**Exercise goal**: Write out only the lines from the top of the listing below through the one with "You are a GUI", exactly as they stand, while keeping pictures out of the copy.

**Record set**:
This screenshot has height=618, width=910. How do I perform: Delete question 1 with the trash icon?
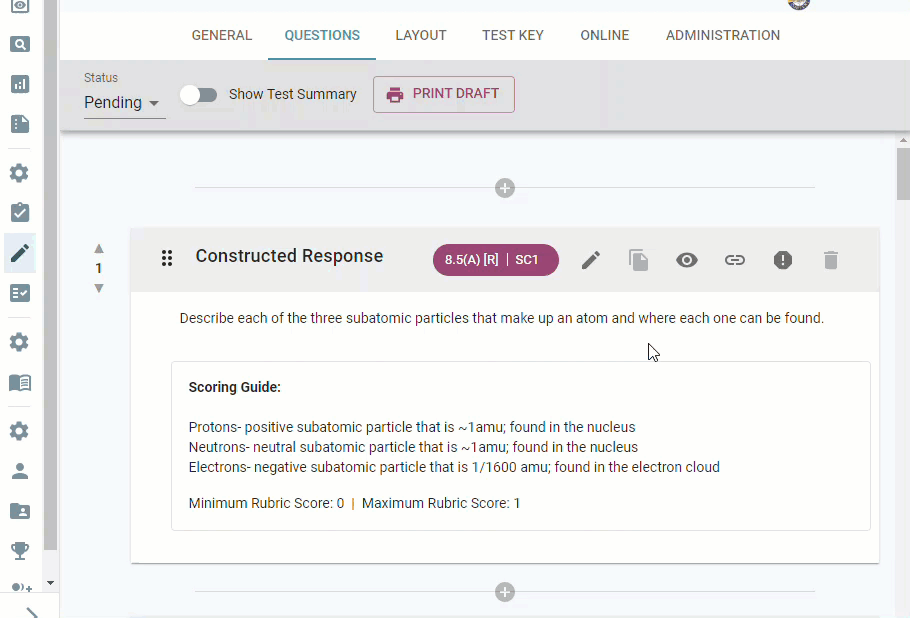click(831, 260)
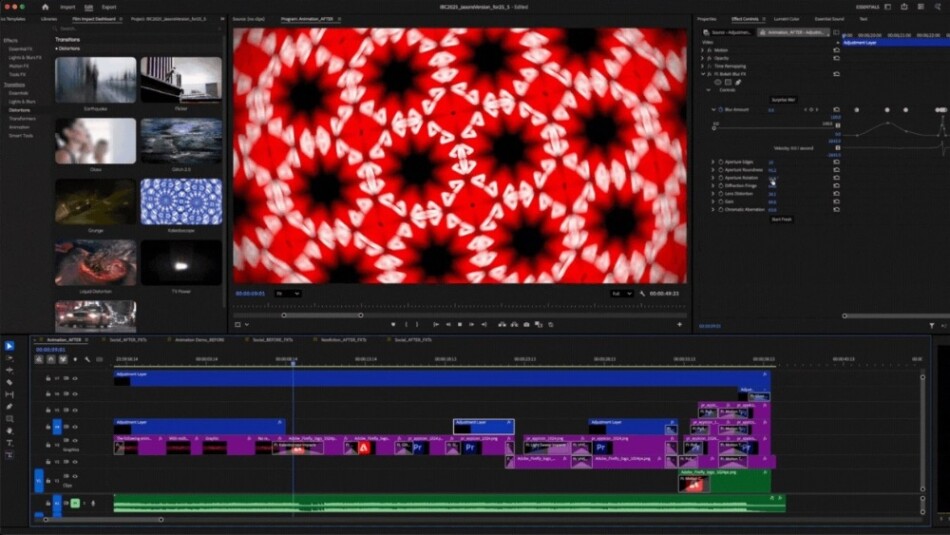
Task: Select the Hand tool
Action: pos(9,430)
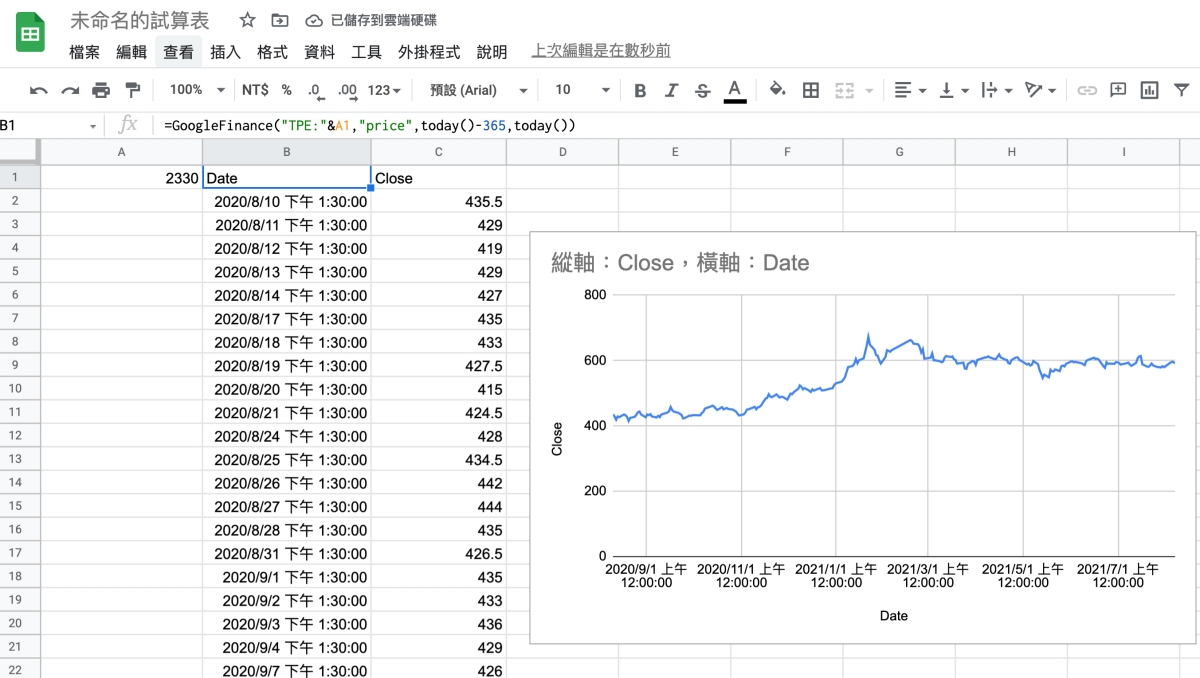Click the NT$ currency format button
This screenshot has height=678, width=1200.
(255, 90)
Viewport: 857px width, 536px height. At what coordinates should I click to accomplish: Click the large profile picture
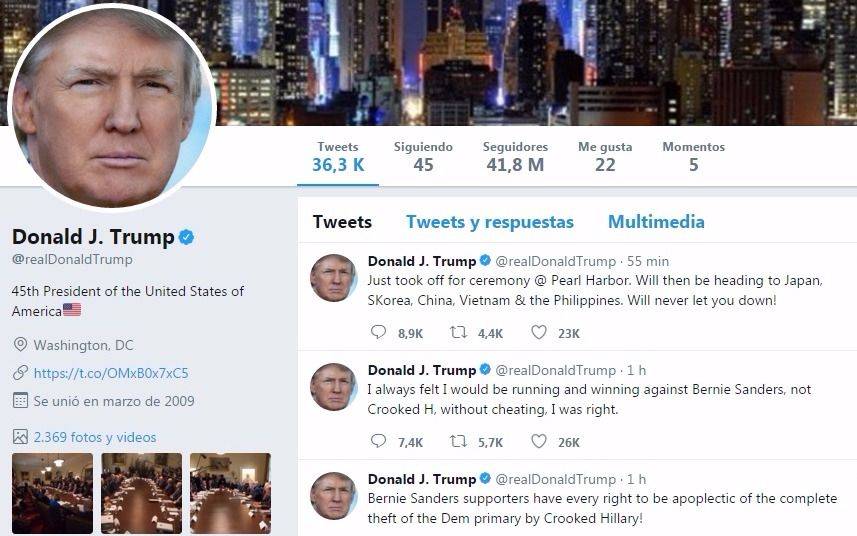(x=112, y=107)
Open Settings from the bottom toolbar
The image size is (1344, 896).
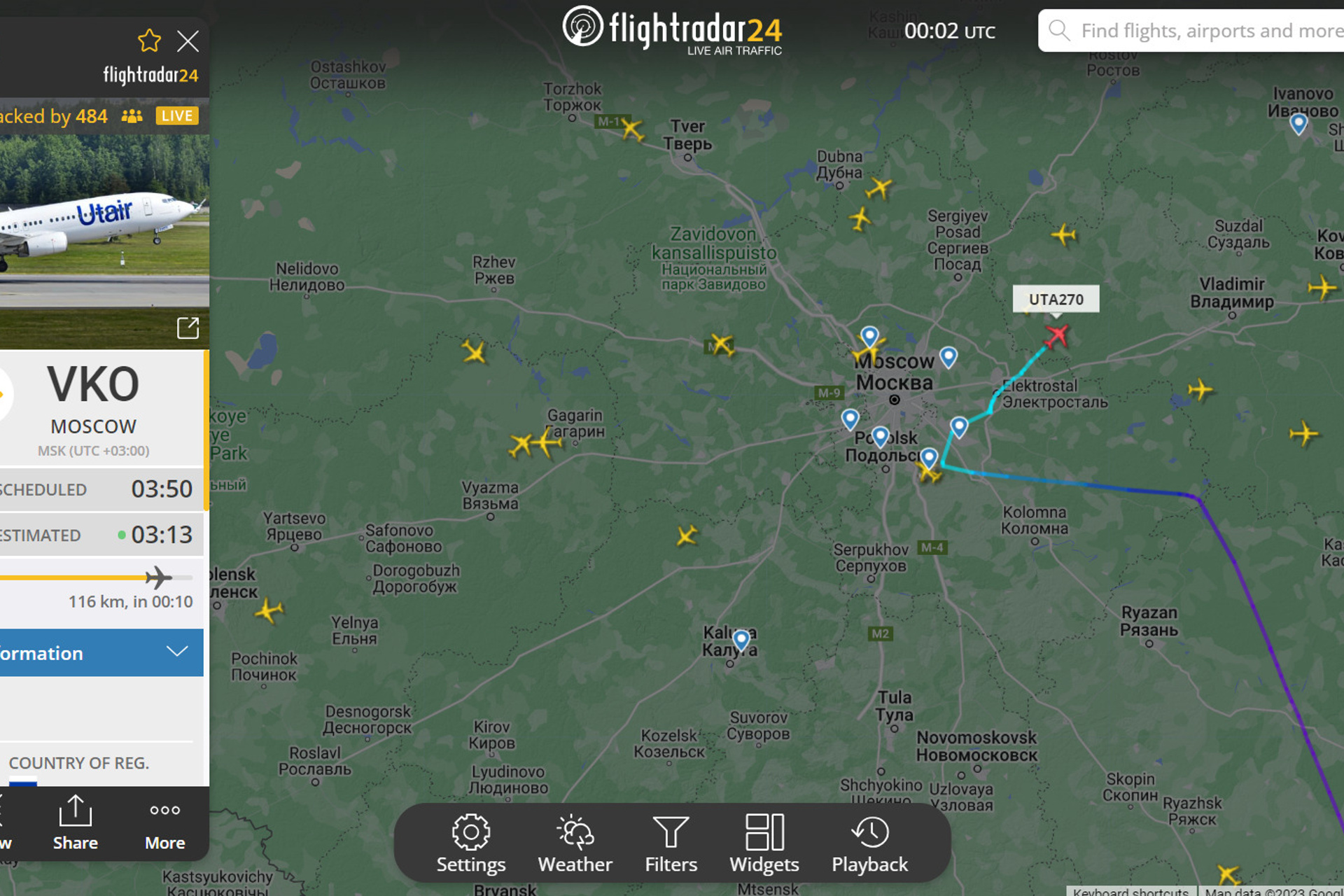(471, 844)
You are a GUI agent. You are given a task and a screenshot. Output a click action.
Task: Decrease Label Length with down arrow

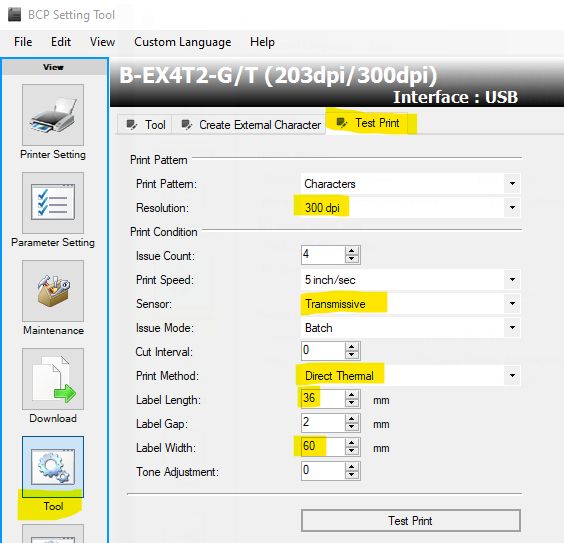click(352, 403)
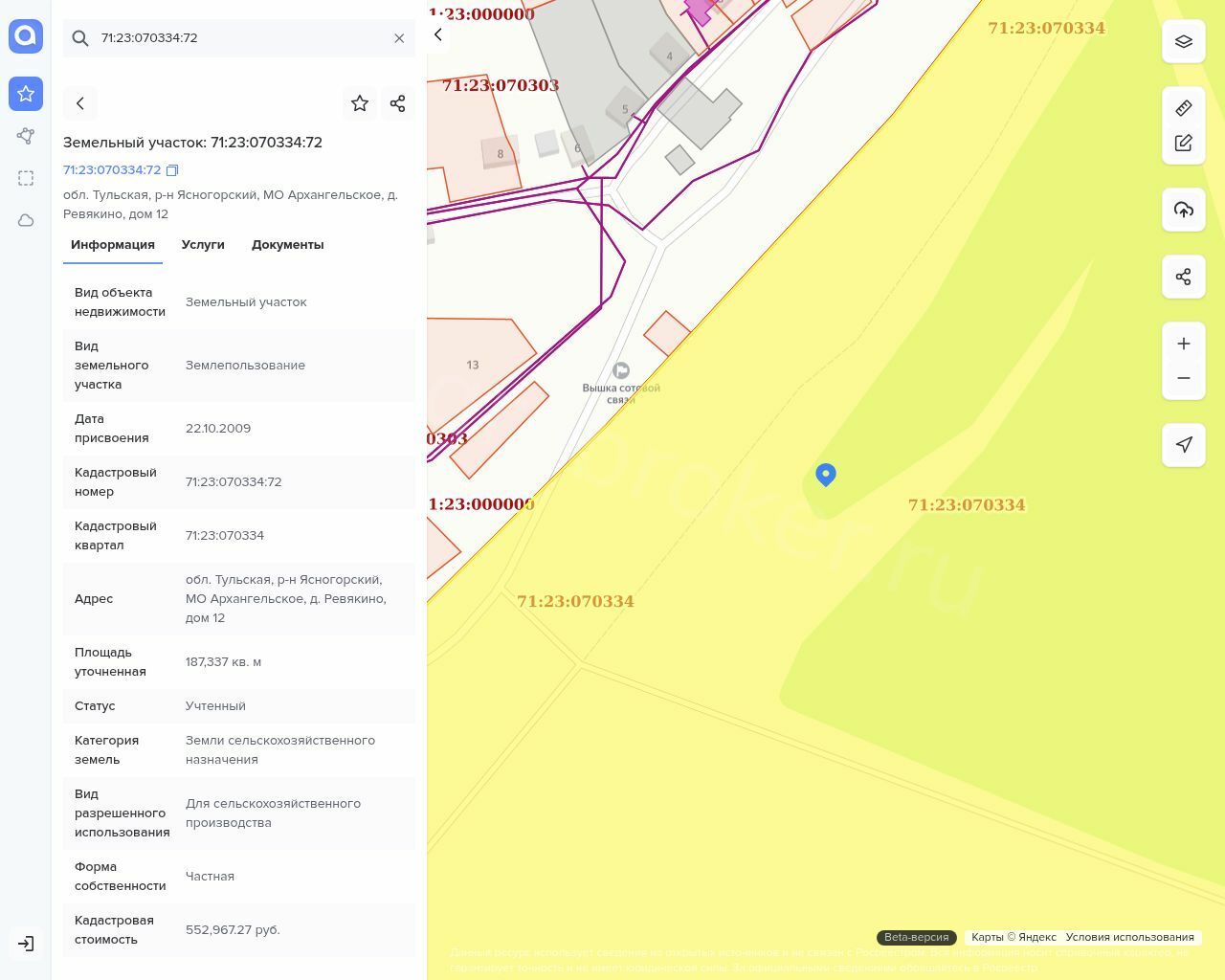Share the map via right toolbar
The width and height of the screenshot is (1225, 980).
coord(1184,277)
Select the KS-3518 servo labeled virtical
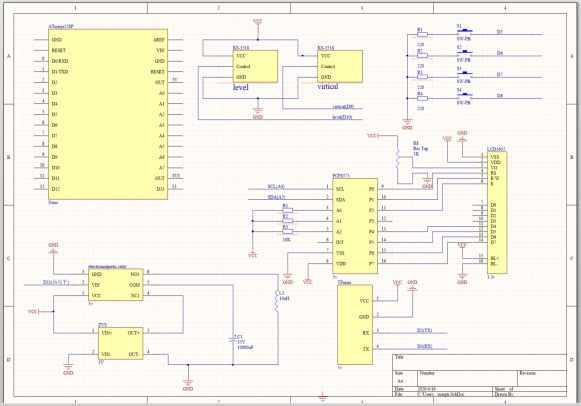Image resolution: width=581 pixels, height=406 pixels. [x=340, y=66]
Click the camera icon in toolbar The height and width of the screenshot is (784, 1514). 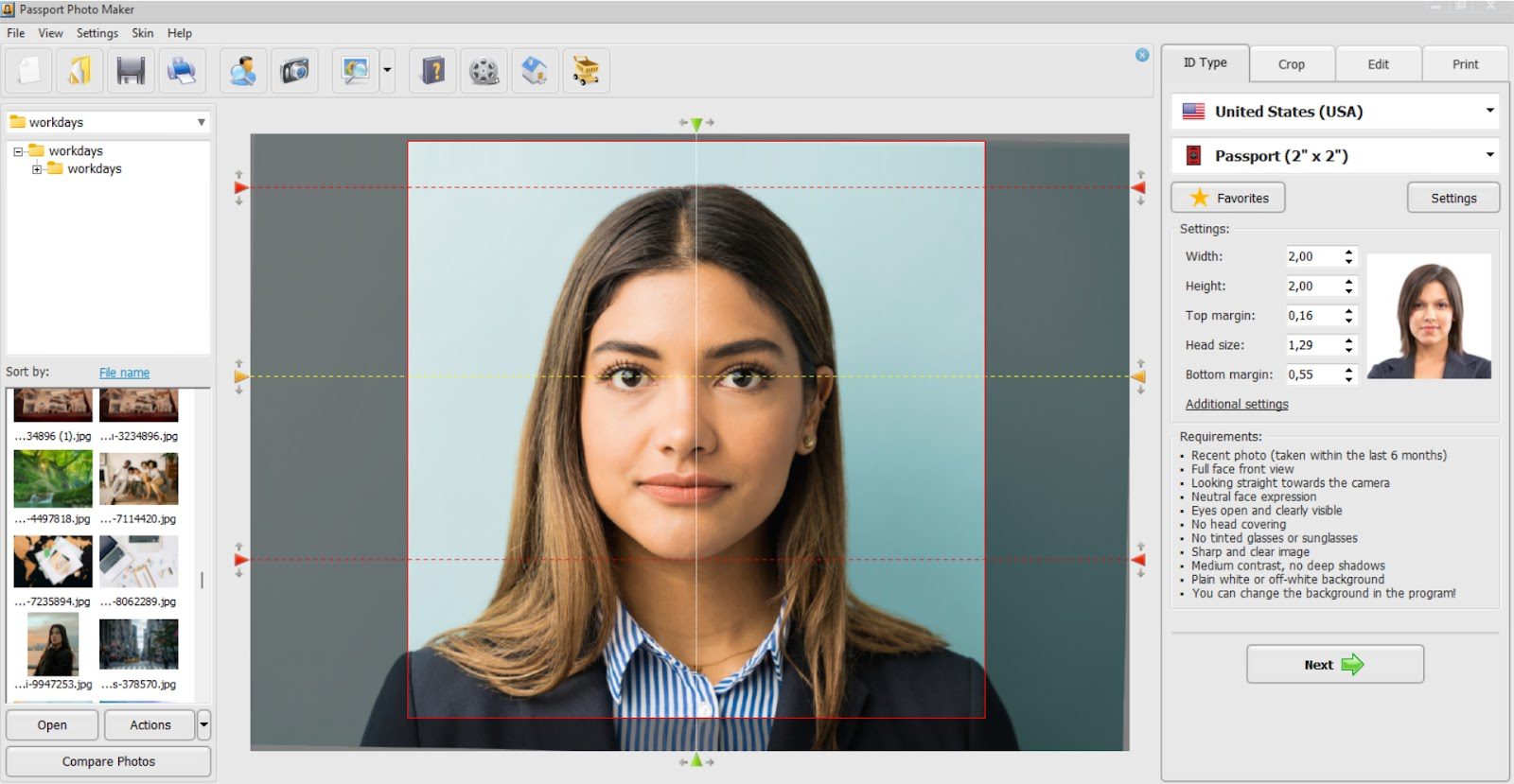pos(294,71)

**Your solution**:
This screenshot has height=618, width=910. How do I perform: Delete question 1 with the trash icon?
click(831, 260)
Task: Select the Hand tool
Action: pos(9,430)
Click the NT$ currency format button
This screenshot has height=678, width=1200.
(255, 90)
Viewport: 857px width, 536px height. At what coordinates should I click to accomplish: Click the large profile picture
(x=112, y=107)
Open Settings from the bottom toolbar
The image size is (1344, 896).
(471, 844)
You are a GUI agent. You are given a task and a screenshot. Output a click action.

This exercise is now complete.